Biometrics’ history & challenge:
conquering the Client and the Regulator
Biometrics represents one of the most updated technologies used in the authentication processes. When we think about it, we consider this innovation as a trend of recent years, but we must remember that, actually, it was a method also used in the past.
For this reason, we would like to set a timeline, to understand how “ancient” biometric technology worked and how it changed through the years and with the advance of technology.
We must remember that, since the 800s, fingerprints, primitive biometrics systems, were used not only to recognize and identify criminals but also as a means of signing contracts and documents, becoming a full-fledged authentication method. This method gained popularity during those years, thanks to Edward Henry, inspector general of police in Bengal, who created the Henry System, a classifying system that’s still used today measuring one metric.
However, we can address, without any doubt, that this innovation saw a significant boost during the last century, because, obviously, technical improvement became more important.
Here, we listed the highlights that contributed to develop an idea of biometrics as we know it today:
In the 1906s, administrations were able to use semi-automated facial recognition to analyse facial features within an image and extract usable feature points.

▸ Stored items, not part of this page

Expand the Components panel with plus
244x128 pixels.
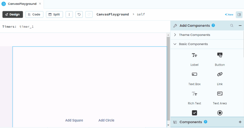point(240,122)
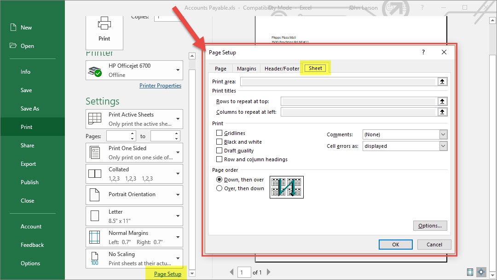Switch to the Margins tab

coord(246,69)
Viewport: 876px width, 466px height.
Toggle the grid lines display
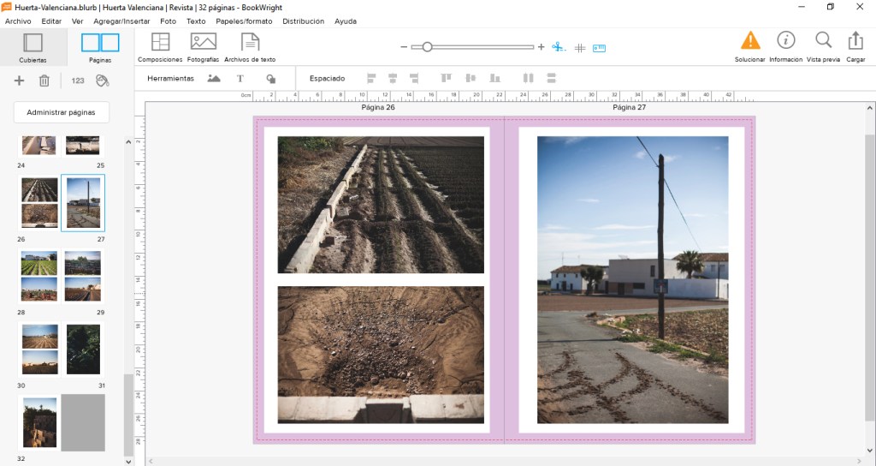[579, 48]
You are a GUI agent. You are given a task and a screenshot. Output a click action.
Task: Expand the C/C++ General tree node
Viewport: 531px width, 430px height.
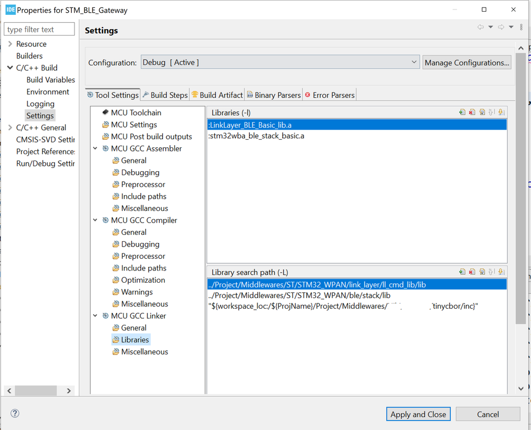pos(10,128)
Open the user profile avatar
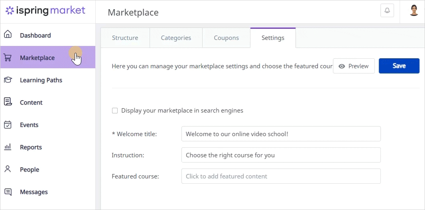Image resolution: width=425 pixels, height=210 pixels. pos(414,11)
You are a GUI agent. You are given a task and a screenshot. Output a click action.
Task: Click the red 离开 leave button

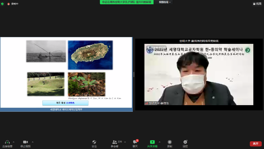coord(255,144)
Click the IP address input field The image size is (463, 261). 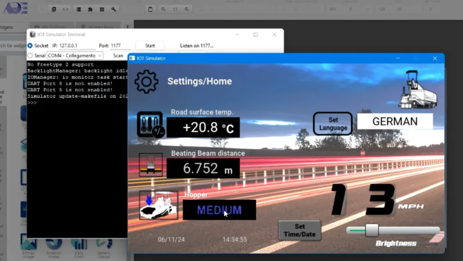77,46
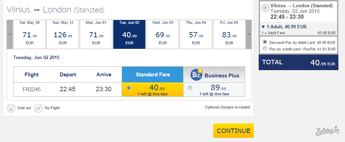Click the Standard Fare column header
Image resolution: width=345 pixels, height=142 pixels.
152,75
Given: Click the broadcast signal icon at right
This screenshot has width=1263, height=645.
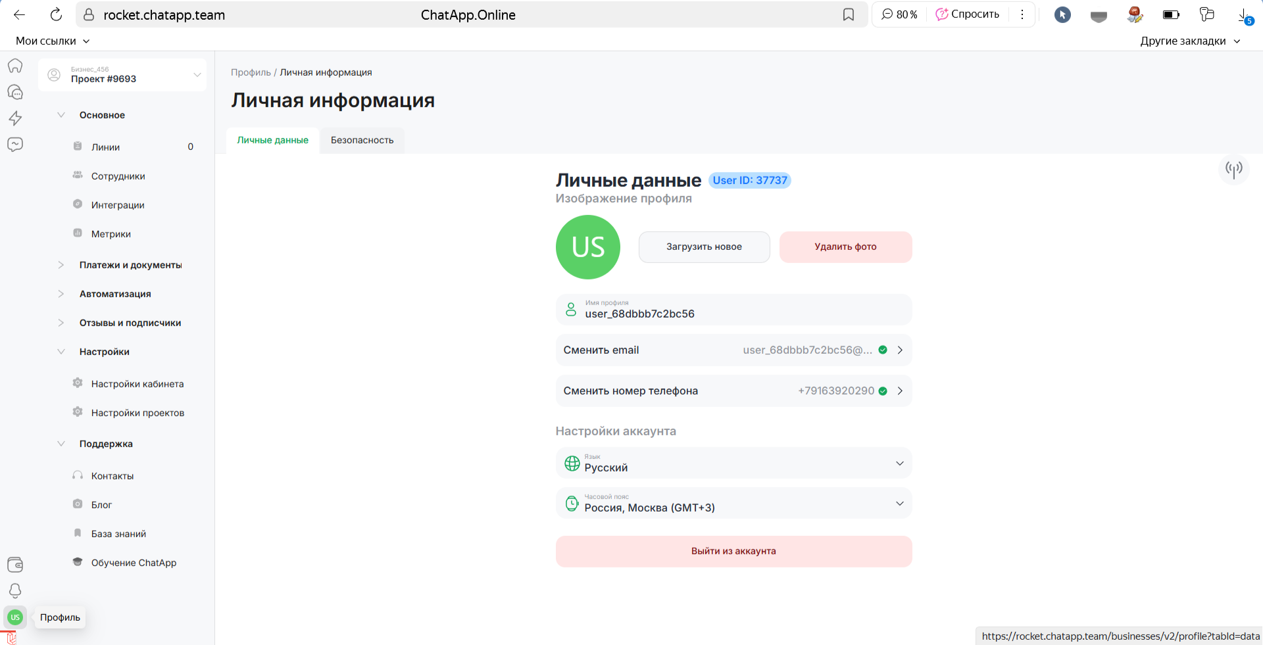Looking at the screenshot, I should [1233, 170].
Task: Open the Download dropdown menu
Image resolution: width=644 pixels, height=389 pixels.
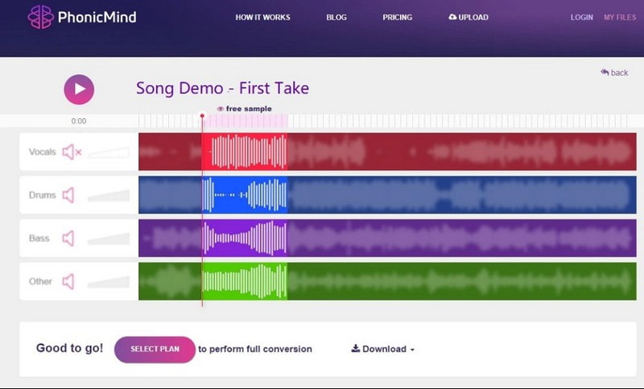Action: click(x=383, y=349)
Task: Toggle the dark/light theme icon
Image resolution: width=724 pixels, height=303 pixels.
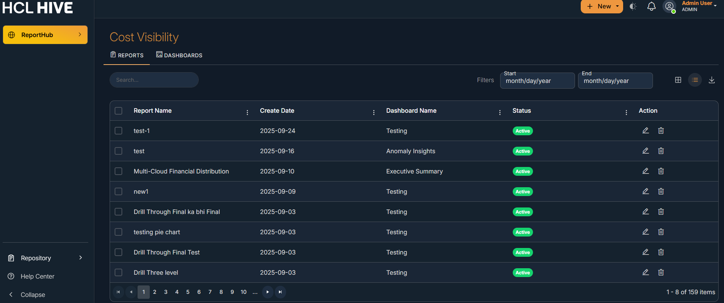Action: click(x=633, y=6)
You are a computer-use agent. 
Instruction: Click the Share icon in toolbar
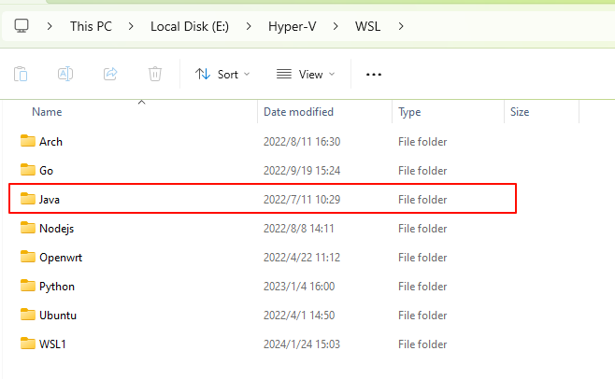110,74
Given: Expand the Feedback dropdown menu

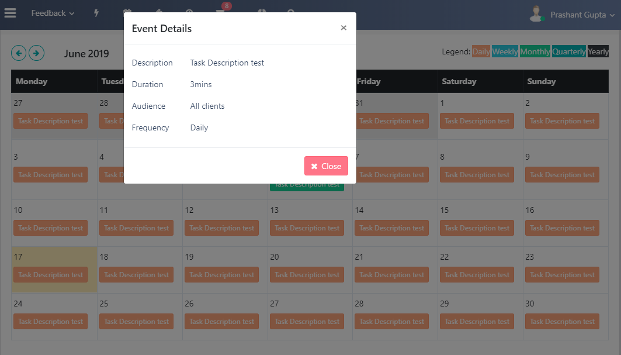Looking at the screenshot, I should point(53,13).
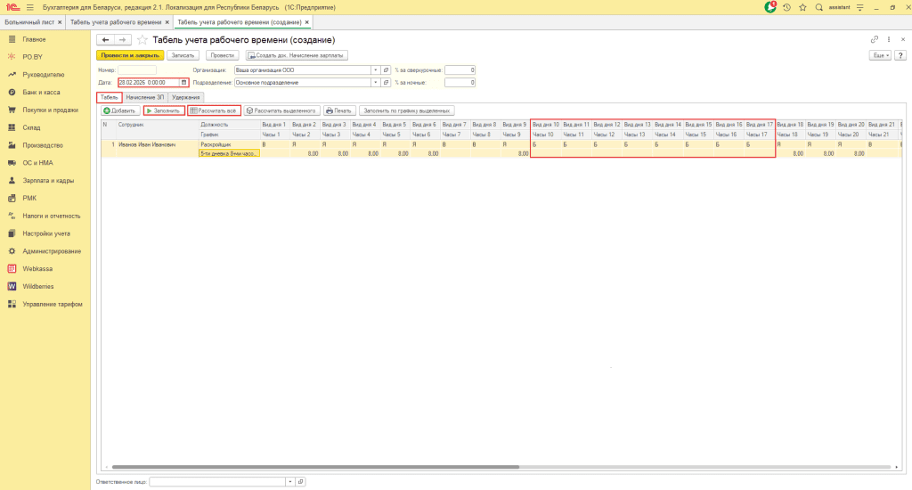Image resolution: width=912 pixels, height=490 pixels.
Task: Open the hamburger main menu icon
Action: pos(29,7)
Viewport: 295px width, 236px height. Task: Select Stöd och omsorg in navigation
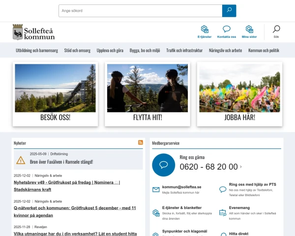pyautogui.click(x=77, y=50)
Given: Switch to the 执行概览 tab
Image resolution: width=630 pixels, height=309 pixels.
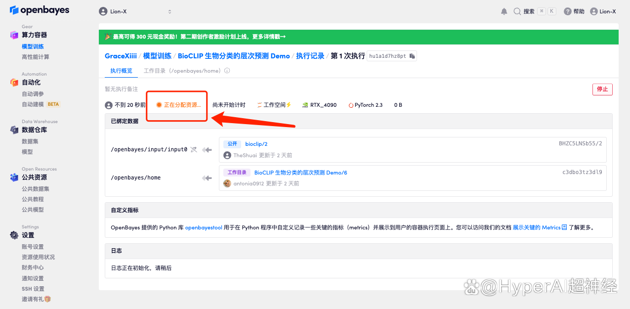Looking at the screenshot, I should (121, 71).
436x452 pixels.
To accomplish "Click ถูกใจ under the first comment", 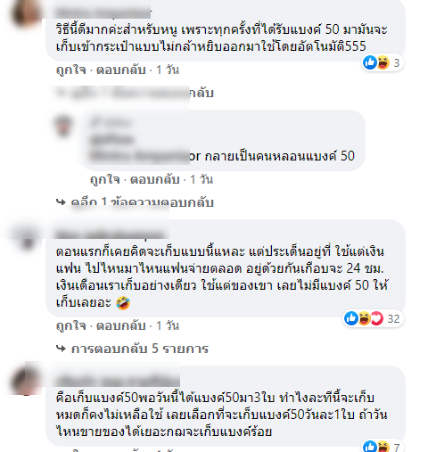I will point(70,70).
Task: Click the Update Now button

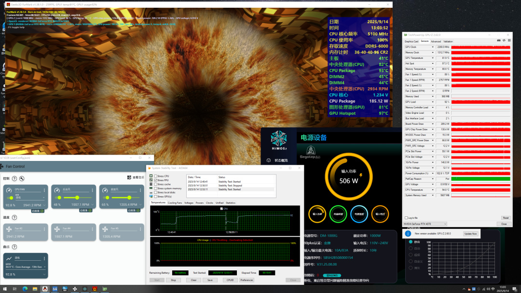Action: 470,234
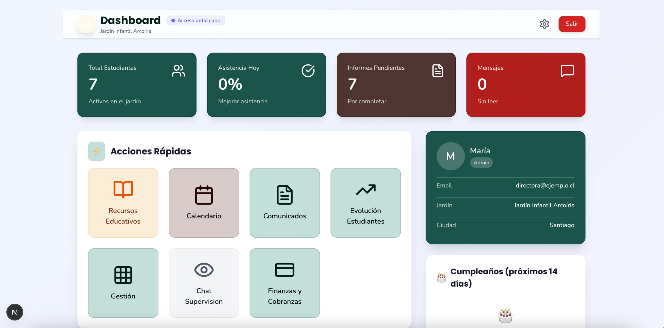664x328 pixels.
Task: Select the Comunicados document icon
Action: tap(285, 195)
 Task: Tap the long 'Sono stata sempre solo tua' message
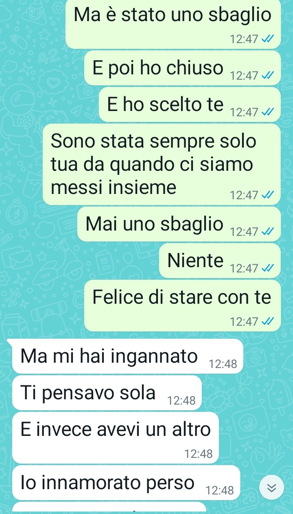coord(162,164)
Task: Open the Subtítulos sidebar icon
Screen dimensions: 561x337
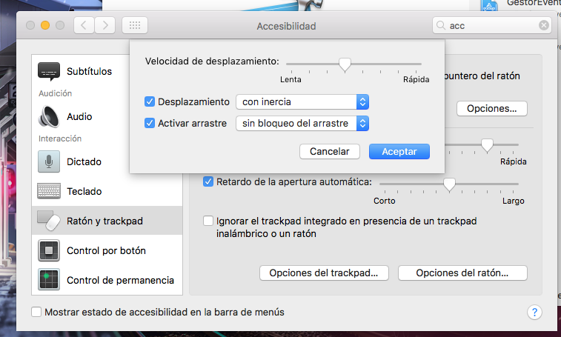Action: pyautogui.click(x=49, y=71)
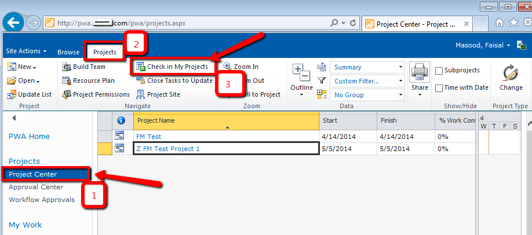
Task: Expand the No Group dropdown
Action: [400, 94]

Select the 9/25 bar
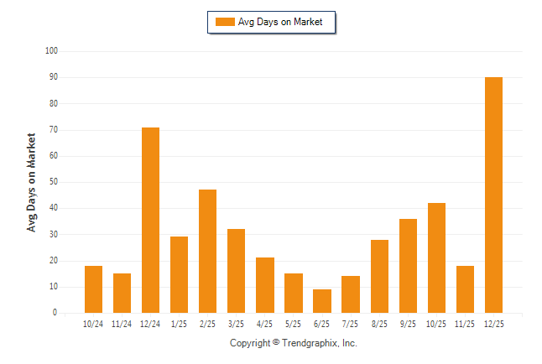tap(408, 266)
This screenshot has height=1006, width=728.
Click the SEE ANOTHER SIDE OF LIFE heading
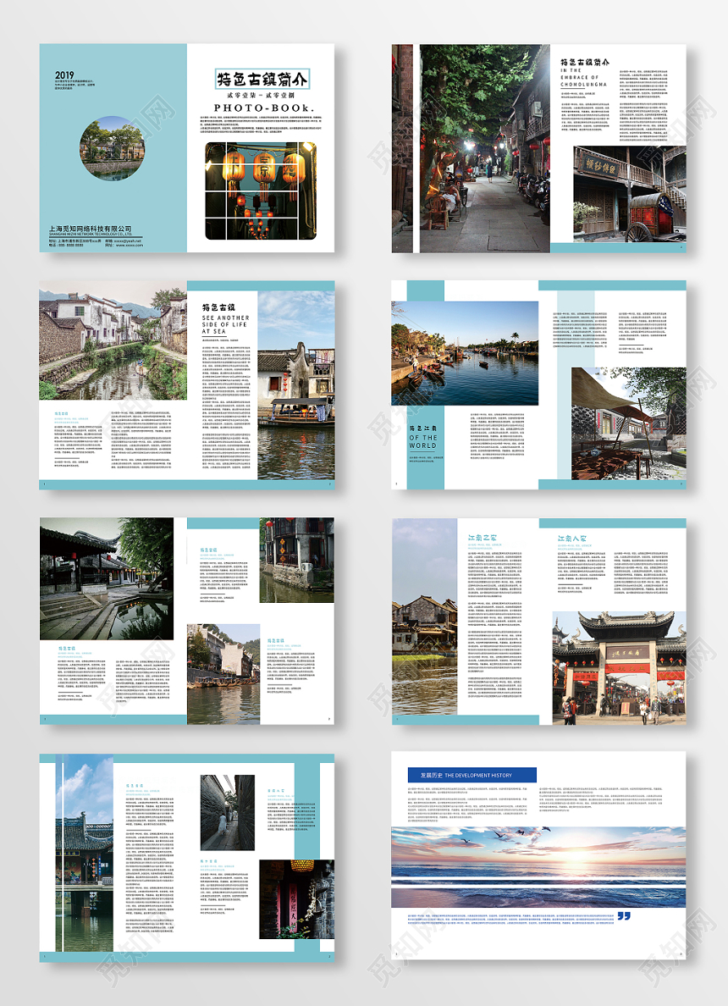point(226,325)
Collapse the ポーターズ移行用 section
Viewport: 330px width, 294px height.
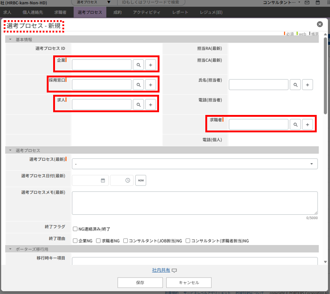coord(10,249)
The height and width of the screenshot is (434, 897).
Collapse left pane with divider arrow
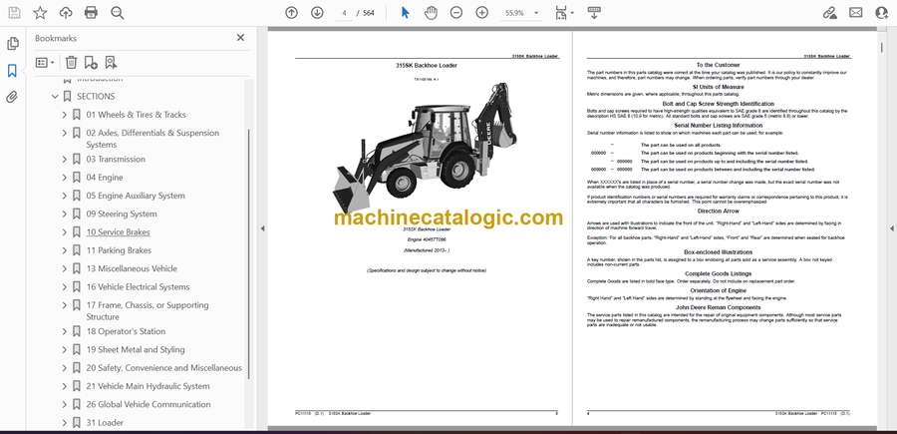coord(262,228)
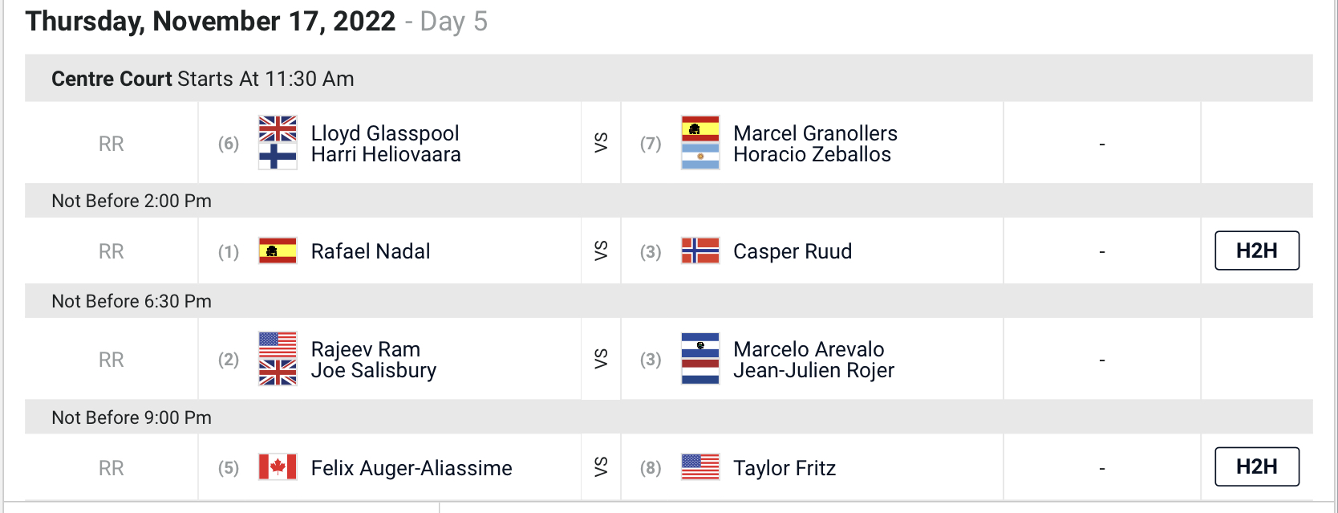Click the USA flag beside Taylor Fritz
1338x513 pixels.
click(x=699, y=467)
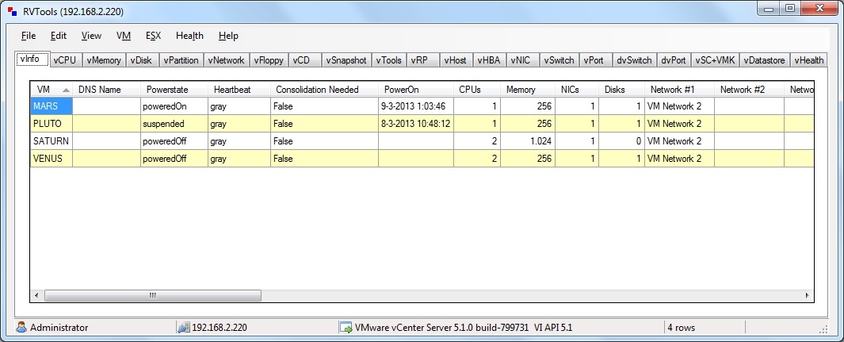
Task: Select the SATURN virtual machine row
Action: pyautogui.click(x=422, y=141)
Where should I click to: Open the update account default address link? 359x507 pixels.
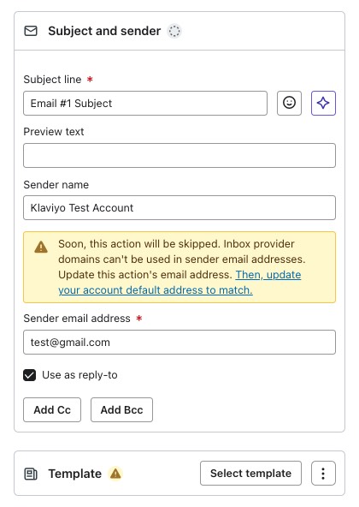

The processes of fingerprint and facial recognition were deployed, in 1969, by law enforcement in order to develop easier and quicker systems of criminal authentication. This goal became the central point for the development of more sophisticated sensors for biometric capture and data extraction.
During the ’80s, some studies of the National Institute of Standards and Technology set a basis for the voice command and recognition systems as we know and use today. They analysed a speech group in order to advance and push technology for the speech recognition system.
In 1994 the first iris recognition algorithm was patented, understanding the fact that fingerprints and irises were unique to everyone, and so they could be used as a tool for authentication.
By the 2000s, many biometric authentication recognition algorithms were functional and patented within the USA.
Biometrics were no longer being implemented in just large corporations or a government setting. They were sold in commercial products and were implemented at large scale events like the 2001 Super Bowl.
Biometrics: satisfying both clients and regulators
As we saw before, biometrics became a quite popular tool for authentication.
Moreover, it started to be an imprescindible requirement for companies, in order to offer the most updated and efficient system to get to know their clients, onboarding them frictionlessly. Another important factor that contributed to the spread and consolidation of this process is, without any doubt, the strengthening of national and communitarian laws and regulations to avoid cybercrime and frauds.
These legal requirements made it essential to develop and structure processes that comply with the current norms, assuring a safe process for both regulators and clients.
In fact, the former will take advantage of a structured and consolidated system, which guarantees high levels of security, establishing a standard for every operation and action executed by users.
On the other hand, clients will exploit an easy-to-access system based exclusively on their personal and physical characteristics, abandoning the need to have multiple and easy to forget passwords.
The linking point between these two actors are companies, which are asked to organize a process that assures both clients and regulators, in terms of usability, security and legal compliance.
The future ahead is bright: every year, technology advances give us the opportunity to improve and bring our processes to the next level, offering the chance to spread the knowledge and loyalty of these innovations through clients and customers.
Euronovate Group, as a leader company in digital transformation, recognizes this statement as a top priority, putting all its effort in product development to offer its clients the best products and services towards the conversion to digital and integrated business processes.